Are there any customers you’ve worked with that have succeeded in big changes with the help of analytics?
BC: There's one customer of ours that comes to mind: Texas Children’s Hospital. A physician named Dr. Barbara-Jo Achuff was interested in the children that were being taken care of in the cardiac ICU. She's developed dashboards that closely track the sedation levels received by her patients in that unit. Dr. Achuff uses data from the electronic medical record and uses it to monitor that sedation. With the dashboard, she is able to identify patients who are over-sedated, often long before physicians and nurses historically have been able to identify the problem.
Why is over-sedation important? You might be thinking of people falling asleep or being tired, but that’s not the case. The problem is, over-sedation — meaning receiving too much sedation medication — impacts the cognitive ability of these children when they become adults. So by actively monitoring sedation, Dr. Achuff is able to identify improperly sedated patients earlier than before and adjust the medications used for sedation using guidelines and protocols developed from the data collected by her dashboards.

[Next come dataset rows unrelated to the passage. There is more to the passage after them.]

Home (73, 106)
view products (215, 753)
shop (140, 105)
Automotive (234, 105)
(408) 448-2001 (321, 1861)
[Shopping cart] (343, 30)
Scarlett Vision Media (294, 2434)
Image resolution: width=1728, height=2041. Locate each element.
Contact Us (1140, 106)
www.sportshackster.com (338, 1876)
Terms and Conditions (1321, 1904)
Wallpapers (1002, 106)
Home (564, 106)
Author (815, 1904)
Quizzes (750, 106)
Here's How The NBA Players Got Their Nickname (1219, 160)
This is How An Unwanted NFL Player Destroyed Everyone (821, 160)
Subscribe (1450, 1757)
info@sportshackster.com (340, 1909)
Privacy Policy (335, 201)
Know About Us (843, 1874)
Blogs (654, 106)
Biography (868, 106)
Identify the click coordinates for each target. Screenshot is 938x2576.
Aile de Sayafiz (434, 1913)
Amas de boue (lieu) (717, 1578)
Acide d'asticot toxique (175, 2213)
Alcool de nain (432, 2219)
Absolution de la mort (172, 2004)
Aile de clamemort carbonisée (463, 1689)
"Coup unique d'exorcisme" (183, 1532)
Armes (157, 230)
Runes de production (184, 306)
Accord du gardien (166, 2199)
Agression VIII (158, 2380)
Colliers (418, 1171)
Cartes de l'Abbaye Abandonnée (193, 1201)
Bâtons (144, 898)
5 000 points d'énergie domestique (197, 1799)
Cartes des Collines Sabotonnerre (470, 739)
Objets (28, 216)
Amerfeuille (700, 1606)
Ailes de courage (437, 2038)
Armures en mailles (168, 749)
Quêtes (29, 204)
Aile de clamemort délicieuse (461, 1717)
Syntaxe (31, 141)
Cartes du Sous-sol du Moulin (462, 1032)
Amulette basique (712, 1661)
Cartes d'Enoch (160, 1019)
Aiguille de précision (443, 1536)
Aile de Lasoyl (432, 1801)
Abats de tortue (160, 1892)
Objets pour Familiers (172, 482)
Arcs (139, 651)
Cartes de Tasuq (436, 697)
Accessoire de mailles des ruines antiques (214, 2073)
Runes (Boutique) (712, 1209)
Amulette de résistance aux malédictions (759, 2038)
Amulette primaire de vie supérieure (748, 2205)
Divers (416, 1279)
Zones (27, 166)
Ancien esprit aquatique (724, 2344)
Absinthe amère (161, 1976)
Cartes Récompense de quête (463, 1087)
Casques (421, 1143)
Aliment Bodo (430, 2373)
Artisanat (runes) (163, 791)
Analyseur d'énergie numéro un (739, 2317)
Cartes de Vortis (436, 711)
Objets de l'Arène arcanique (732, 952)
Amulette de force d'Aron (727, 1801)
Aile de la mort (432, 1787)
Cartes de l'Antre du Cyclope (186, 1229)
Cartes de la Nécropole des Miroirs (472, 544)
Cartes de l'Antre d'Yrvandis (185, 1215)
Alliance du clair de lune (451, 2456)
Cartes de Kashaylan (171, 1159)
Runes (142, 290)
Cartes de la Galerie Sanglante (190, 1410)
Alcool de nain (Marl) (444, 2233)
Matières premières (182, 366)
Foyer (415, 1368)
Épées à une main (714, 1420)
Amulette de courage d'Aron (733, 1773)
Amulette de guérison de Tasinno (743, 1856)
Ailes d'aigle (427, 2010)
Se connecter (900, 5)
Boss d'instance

So it's fair to say that every single day in Dr Achuff’s cardiac ICU, there are patients who are being protected from any type of cognitive loss due to over-sedation. And that's just one example of how these tools can be used. This frees the physician to do other important tasks and assigns this surveillance responsibility to a tireless dashboard tool that acts as a constant watchman protecting the most vulnerable of patients.
And if you can imagine an ICU filled with all of these devices and all these blinking lights, it would be pretty easy to imagine that when someone's really sick something like monitoring sedation levels may not be at the top of the list of things to do. This allows analytics to do something that physicians and nurses struggle to do on their own.
What recommendations do you have for a health organization beginning their analytics journey?
MJ: My recommendation would be to look at opportunities that align with their organization's priorities and capabilities. I would recommend to them to have a bold vision, but start small. Small successes will enable healthcare organizations to build that analytics muscle. Also, don’t be afraid to learn from other organizations’ successes and failures. Lastly, it’s important to just get started — it won’t be perfect at first, but starting is half the battle. Once you get small wins on the board, it will encourage more use and get more teams interested in the benefits that analytics can bring.
BC: I love that question because when people are working on their garden for the first time, they get their shovel and start digging, when what they should do is measure their garden, decide what to plant and where before they start digging holes. If they don’t, they're going to waste a lot of space, plants aren't going to get along with each other, and they're going to have a terrible harvest at the end of the year.
So, the recommendation is that when you're starting on an analytics journey, review your organization’s mission statement and link that to your objectives for the year and beyond. Then link those to what you're trying to accomplish on a department or service line level. At that point you can start to prioritize what things you want to work on; for example, increase revenue or improve patient satisfaction scores. Then you can start to determine what types of analytics you’ll need and how to put them into workflows or processes to influence actions and decisions.
The next step is to empower people and establish a data culture so that people actually use these analytics tools. There is a tremendous opportunity to get analytics in the hands of the experts — whether that is the physician, the pharmaceutical rep, or someone else — so they can use data in what they do every day.